Regia di Pedro Almodóvar vedi scheda film
Inutili ai morti, unici legami fra i vivi e gli andati. Adornate, disadorne, impolverate… diventano il “cordone ombelicale” fra chi rimane e chi è andato via, per sempre. Questo era il “sepolcro” per Foscolo, ma allo stesso modo lo è anche per Almodòvar. Entrambi artisti poeti.
Volver, il nuovo capolavoro del regista catalano, inizia con una lunga carrellata laterale, all’interno di un cimitero: tante donne sono indaffarate a pulire tombe e lapidi. Fra queste vi è Raimunda, una giovane e bella madre di famiglia che vive alla periferia di Madrid, intenta a spolverare la tomba di sua madre. Entrambi i suoi genitori sono morti qualche anno prima in un incendio. Raimunda ha una figlia adolescente, un marito traditore molesto, alcolizzato e disoccupato, una sorella, Soledad, dal caratterino non proprio semplice e una zia. L’esistenza di queste donne si svolge fra non pochi sacrifici, ad un passo fra la festosa capitale spagnola e la Mancha schiaffeggiata dal vento, in case Un giorno però, accade qualcosa che cambia la vita di Raimunda e della sorella: improvvisamente arriverà qualcuno che entrambe credevano scomparso per sempre.
Pedro Almodóvar con questo suo ultimo film raggiunge l’apice di quella poetica femminile che col passare degli anni si è fatta sempre più chiara. La descrizione dell’universo femminile, a cominciare dall’emozioni, le loro sofferenze, fino all’amore, l’eros e la solitudine, sfociano come un fiume in piena nel mare dei sentimenti che hanno sempre contraddistinto la descrizione del forte legame madre-figlia (Tutto su mia madre) e la lontananza dalla figura paterna. Tant’è che in Volver gli uomini non esistono, e se qualcuno è presente, rimane sullo sfondo, come un fantoccio privo di alcuna personalità.

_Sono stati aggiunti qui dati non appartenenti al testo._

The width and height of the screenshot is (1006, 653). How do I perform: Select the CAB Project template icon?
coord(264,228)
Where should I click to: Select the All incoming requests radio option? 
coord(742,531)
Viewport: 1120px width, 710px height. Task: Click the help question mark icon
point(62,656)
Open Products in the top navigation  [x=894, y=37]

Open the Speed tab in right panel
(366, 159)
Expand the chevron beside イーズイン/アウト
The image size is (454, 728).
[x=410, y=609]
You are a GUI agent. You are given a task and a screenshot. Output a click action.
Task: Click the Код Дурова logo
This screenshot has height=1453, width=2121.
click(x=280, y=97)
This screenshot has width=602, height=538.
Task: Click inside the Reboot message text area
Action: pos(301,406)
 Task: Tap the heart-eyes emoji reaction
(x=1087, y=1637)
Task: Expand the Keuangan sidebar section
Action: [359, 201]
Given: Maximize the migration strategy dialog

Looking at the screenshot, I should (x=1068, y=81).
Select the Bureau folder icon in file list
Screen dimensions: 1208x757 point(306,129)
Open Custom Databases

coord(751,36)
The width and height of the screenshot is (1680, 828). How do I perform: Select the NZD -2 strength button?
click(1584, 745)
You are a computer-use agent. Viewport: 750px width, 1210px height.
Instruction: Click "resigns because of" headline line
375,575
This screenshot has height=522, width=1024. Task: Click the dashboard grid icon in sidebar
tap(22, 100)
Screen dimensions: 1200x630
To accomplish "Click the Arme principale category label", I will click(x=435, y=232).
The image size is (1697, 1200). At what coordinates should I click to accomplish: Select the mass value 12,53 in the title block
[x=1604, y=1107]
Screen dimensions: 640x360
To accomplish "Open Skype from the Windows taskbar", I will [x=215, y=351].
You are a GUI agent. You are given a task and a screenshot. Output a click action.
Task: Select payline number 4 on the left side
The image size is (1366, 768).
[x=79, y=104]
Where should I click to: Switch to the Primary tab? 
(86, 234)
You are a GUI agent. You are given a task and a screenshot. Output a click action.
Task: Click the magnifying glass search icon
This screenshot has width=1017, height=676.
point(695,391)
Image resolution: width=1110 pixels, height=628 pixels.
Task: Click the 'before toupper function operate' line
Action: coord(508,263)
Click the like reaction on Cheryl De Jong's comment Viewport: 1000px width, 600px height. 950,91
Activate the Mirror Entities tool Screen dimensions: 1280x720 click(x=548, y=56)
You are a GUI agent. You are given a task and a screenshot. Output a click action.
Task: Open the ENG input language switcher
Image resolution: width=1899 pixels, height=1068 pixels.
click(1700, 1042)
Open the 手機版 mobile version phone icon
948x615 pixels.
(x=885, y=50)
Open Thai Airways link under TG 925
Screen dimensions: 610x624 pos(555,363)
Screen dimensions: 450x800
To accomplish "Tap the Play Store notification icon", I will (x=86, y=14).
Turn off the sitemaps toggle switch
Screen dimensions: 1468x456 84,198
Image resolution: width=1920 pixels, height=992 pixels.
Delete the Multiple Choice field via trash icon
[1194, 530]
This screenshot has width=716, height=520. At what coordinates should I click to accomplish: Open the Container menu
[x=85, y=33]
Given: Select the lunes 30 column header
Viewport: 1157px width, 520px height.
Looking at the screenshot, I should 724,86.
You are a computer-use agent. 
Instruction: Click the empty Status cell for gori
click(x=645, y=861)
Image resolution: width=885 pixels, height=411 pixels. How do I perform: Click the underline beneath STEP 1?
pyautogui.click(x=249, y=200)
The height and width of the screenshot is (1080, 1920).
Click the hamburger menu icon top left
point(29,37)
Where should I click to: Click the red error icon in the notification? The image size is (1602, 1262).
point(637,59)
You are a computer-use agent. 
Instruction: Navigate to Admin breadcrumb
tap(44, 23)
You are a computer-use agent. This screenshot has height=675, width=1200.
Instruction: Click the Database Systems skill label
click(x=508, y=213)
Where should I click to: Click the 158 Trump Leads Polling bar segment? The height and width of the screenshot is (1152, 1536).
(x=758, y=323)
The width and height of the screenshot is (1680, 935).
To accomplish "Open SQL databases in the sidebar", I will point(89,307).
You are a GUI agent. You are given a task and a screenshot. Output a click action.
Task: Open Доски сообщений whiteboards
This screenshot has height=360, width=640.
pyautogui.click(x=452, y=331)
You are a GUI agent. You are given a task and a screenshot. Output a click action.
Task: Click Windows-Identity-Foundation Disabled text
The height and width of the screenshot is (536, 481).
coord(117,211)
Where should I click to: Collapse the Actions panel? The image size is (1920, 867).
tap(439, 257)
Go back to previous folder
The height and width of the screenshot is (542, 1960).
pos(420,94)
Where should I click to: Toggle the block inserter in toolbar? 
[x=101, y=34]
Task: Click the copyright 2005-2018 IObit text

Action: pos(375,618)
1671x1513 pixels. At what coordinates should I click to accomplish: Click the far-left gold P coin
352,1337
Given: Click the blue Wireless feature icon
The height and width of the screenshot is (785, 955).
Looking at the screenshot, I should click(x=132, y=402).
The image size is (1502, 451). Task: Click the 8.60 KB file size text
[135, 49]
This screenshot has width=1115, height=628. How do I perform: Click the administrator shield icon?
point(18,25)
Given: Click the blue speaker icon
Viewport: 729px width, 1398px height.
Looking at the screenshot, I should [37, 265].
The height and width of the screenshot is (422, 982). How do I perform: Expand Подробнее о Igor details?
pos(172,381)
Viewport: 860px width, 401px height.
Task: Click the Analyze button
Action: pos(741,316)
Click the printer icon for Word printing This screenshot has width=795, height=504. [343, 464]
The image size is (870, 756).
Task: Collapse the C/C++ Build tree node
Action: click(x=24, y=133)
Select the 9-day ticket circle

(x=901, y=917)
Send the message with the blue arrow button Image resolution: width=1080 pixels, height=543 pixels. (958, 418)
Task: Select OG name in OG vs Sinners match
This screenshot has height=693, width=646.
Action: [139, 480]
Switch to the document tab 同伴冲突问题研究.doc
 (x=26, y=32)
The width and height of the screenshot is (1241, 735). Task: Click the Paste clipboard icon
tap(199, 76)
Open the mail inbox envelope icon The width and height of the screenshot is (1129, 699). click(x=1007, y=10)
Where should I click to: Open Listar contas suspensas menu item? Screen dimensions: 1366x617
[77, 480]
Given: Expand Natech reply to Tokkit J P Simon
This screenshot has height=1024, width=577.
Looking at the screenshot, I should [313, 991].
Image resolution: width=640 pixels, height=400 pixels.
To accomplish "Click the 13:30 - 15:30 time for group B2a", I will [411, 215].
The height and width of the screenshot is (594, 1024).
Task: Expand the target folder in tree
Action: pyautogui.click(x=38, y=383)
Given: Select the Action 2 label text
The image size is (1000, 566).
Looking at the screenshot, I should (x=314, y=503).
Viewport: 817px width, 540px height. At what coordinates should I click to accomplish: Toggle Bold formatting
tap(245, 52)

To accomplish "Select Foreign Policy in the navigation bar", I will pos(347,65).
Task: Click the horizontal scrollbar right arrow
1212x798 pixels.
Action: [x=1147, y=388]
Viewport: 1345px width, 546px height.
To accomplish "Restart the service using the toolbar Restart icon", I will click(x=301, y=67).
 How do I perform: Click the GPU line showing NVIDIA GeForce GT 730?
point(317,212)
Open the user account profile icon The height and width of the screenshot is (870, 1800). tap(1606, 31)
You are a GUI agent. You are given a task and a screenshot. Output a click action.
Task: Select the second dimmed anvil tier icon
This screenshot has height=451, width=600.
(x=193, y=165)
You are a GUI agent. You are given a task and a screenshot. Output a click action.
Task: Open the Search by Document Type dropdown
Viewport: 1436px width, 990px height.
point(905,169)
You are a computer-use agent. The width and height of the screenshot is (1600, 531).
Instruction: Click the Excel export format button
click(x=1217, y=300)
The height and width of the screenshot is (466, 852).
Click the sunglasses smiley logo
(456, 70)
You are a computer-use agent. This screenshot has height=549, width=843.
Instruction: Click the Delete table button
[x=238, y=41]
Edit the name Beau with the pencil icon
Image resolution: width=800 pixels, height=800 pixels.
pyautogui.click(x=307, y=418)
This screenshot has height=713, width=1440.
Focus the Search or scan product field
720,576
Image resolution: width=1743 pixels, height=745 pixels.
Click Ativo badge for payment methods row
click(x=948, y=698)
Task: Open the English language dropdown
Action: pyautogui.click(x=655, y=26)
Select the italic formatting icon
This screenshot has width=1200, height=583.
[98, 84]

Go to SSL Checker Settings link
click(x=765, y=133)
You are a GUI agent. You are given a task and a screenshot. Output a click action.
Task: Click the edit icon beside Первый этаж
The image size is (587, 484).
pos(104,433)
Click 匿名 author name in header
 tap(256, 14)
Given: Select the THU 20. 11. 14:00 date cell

Alla Zapatero, in Volver la famiglia tradizionale (si potrebbe discutere per ore ed ore su cosa s’intenda con “tradizionale”, anche in Italia…) non esiste. Perché ci sono tante reali famiglie formate semplicemente da madre-figlio/a o padre-figlia/o, “tradizionalmente” tenute nascoste. Queste esistono anche in Italia, come in ogni parte del mondo in cui esistono gli uomini a cui pulsa “qualcosa” al di dentro.
Da un punto di vista dello stile, quest’ultima opera di Almodòvar non ha nulla di surreale e tutto è perfettamente equilibrato, a cominciare dall’impostazione visiva: è fuori di dubbio che il regista giochi a mescolare i colori come su una tavolozza. Il rosso e il blu. Il bianco e il nero. L’amore e l’odio. La vita e la morte. Di mezzo il ricordo: il vero ed onnipresente “personaggio” principale del film.
Finalmente convincente l’interpretazione di Penelope Cruz, che lavorando di nuovo con Almodovar ha riacquistato quella vivacità espressiva che il cinema hollywoodiano e nostrano avevano abbastanza annullato. Ma molto brava anche Carmen Maura, ch’è un’attrice già abbastanza collaudata dal regista.
Le rievocazioni del cinema mondiale, da Bellissima a Complotto di famiglia di Hitchcok diventano l’espediente per raccontare di contro due mondi diversi: la “tv-spazzatura che non fa dormire” e il cinema dei ricordi, che come fantasma, sempre ritorna, lasciandoci l’amaro in bocca. Evidente presagio di ritorni come quelli di Almodòvar, che sempre fanno sorridere e piangere, commuovere e pensare, nella certezza che “solo i fantasmi non piangono”.